Required work
Copy the following lines exactly as they appear, character for character.
── Extracted entries ──
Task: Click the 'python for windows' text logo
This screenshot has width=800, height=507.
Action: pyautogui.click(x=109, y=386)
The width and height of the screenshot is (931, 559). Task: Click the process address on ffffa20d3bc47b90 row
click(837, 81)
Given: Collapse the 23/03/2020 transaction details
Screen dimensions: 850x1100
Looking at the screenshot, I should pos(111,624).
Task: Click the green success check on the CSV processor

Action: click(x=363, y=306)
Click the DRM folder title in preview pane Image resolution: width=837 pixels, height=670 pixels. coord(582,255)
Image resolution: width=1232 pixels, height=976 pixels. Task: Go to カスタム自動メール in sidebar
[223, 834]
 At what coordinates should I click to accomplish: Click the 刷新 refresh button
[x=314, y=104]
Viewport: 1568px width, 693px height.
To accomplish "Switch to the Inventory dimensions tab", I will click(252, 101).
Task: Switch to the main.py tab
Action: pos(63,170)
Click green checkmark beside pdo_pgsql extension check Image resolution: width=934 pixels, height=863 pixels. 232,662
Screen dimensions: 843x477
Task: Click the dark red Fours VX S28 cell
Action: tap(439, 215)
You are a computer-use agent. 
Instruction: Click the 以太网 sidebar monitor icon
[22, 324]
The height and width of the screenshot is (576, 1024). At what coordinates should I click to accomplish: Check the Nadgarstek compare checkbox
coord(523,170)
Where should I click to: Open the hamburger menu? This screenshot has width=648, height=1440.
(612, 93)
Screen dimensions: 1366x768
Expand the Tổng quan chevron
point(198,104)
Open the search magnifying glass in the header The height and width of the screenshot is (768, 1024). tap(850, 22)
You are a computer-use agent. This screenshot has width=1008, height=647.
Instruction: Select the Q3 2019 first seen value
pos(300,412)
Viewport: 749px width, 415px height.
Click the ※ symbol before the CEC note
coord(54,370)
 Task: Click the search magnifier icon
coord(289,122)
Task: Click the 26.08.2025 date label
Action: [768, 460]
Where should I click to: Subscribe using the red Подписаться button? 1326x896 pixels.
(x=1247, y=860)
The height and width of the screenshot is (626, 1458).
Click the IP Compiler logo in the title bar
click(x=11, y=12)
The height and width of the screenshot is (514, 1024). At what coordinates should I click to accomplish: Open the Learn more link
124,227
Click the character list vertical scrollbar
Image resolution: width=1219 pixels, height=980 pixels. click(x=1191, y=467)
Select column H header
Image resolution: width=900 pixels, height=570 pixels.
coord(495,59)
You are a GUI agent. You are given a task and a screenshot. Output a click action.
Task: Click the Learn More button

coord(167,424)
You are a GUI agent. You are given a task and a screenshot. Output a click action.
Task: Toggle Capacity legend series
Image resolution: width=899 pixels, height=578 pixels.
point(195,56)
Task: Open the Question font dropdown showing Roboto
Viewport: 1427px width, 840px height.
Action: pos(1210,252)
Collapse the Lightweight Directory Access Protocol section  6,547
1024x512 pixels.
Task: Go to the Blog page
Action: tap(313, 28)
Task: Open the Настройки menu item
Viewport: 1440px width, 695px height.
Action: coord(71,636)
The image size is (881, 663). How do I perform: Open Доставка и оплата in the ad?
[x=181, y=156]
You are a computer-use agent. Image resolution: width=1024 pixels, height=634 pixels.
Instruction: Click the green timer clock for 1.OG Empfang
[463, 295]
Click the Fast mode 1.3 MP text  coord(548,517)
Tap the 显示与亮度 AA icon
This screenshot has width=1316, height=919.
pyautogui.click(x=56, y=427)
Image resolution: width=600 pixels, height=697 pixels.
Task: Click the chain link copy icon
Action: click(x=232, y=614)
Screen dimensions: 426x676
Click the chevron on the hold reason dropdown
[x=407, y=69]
───
Result below
Task: Click the 'python for windows' text logo
This screenshot has width=800, height=507.
Action: pyautogui.click(x=109, y=386)
The width and height of the screenshot is (931, 559). Task: Click the process address on ffffa20d3bc47b90 row
click(837, 81)
Given: Collapse the 23/03/2020 transaction details
Screen dimensions: 850x1100
Looking at the screenshot, I should pos(111,624).
Task: Click the green success check on the CSV processor

Action: click(x=363, y=306)
Click the DRM folder title in preview pane Image resolution: width=837 pixels, height=670 pixels. coord(582,255)
Image resolution: width=1232 pixels, height=976 pixels. Task: Go to カスタム自動メール in sidebar
[223, 834]
 At what coordinates should I click to accomplish: Click the 刷新 refresh button
[x=314, y=104]
Viewport: 1568px width, 693px height.
To accomplish "Switch to the Inventory dimensions tab", I will click(252, 101).
Task: Switch to the main.py tab
Action: pos(63,170)
Click green checkmark beside pdo_pgsql extension check Image resolution: width=934 pixels, height=863 pixels. 232,662
Screen dimensions: 843x477
Task: Click the dark red Fours VX S28 cell
Action: tap(439, 215)
You are a computer-use agent. 
Instruction: Click the 以太网 sidebar monitor icon
[22, 324]
The height and width of the screenshot is (576, 1024). At what coordinates should I click to accomplish: Check the Nadgarstek compare checkbox
coord(523,170)
Where should I click to: Open the hamburger menu? This screenshot has width=648, height=1440.
(612, 93)
Screen dimensions: 1366x768
Expand the Tổng quan chevron
point(198,104)
Open the search magnifying glass in the header The height and width of the screenshot is (768, 1024). tap(850, 22)
You are a computer-use agent. This screenshot has width=1008, height=647.
Instruction: Select the Q3 2019 first seen value
pos(300,412)
Viewport: 749px width, 415px height.
Click the ※ symbol before the CEC note
coord(54,370)
 Task: Click the search magnifier icon
coord(289,122)
Task: Click the 26.08.2025 date label
Action: [768, 460]
Where should I click to: Subscribe using the red Подписаться button? 1326x896 pixels.
(x=1247, y=860)
The height and width of the screenshot is (626, 1458).
Click the IP Compiler logo in the title bar
click(x=11, y=12)
The height and width of the screenshot is (514, 1024). At what coordinates should I click to accomplish: Open the Learn more link
124,227
Click the character list vertical scrollbar
Image resolution: width=1219 pixels, height=980 pixels. click(x=1191, y=467)
Select column H header
Image resolution: width=900 pixels, height=570 pixels.
coord(495,59)
You are a GUI agent. You are given a task and a screenshot. Output a click action.
Task: Click the Learn More button

coord(167,424)
You are a GUI agent. You are given a task and a screenshot. Output a click action.
Task: Toggle Capacity legend series
Image resolution: width=899 pixels, height=578 pixels.
point(195,56)
Task: Open the Question font dropdown showing Roboto
Viewport: 1427px width, 840px height.
Action: pos(1210,252)
Collapse the Lightweight Directory Access Protocol section  6,547
1024x512 pixels.
Task: Go to the Blog page
Action: tap(313, 28)
Task: Open the Настройки menu item
Viewport: 1440px width, 695px height.
Action: coord(71,636)
The image size is (881, 663). How do I perform: Open Доставка и оплата in the ad?
[x=181, y=156]
You are a computer-use agent. Image resolution: width=1024 pixels, height=634 pixels.
Instruction: Click the green timer clock for 1.OG Empfang
[463, 295]
Click the Fast mode 1.3 MP text  coord(548,517)
Tap the 显示与亮度 AA icon
This screenshot has width=1316, height=919.
pyautogui.click(x=56, y=427)
Image resolution: width=600 pixels, height=697 pixels.
Task: Click the chain link copy icon
Action: click(x=232, y=614)
Screen dimensions: 426x676
Click the chevron on the hold reason dropdown
[x=407, y=69]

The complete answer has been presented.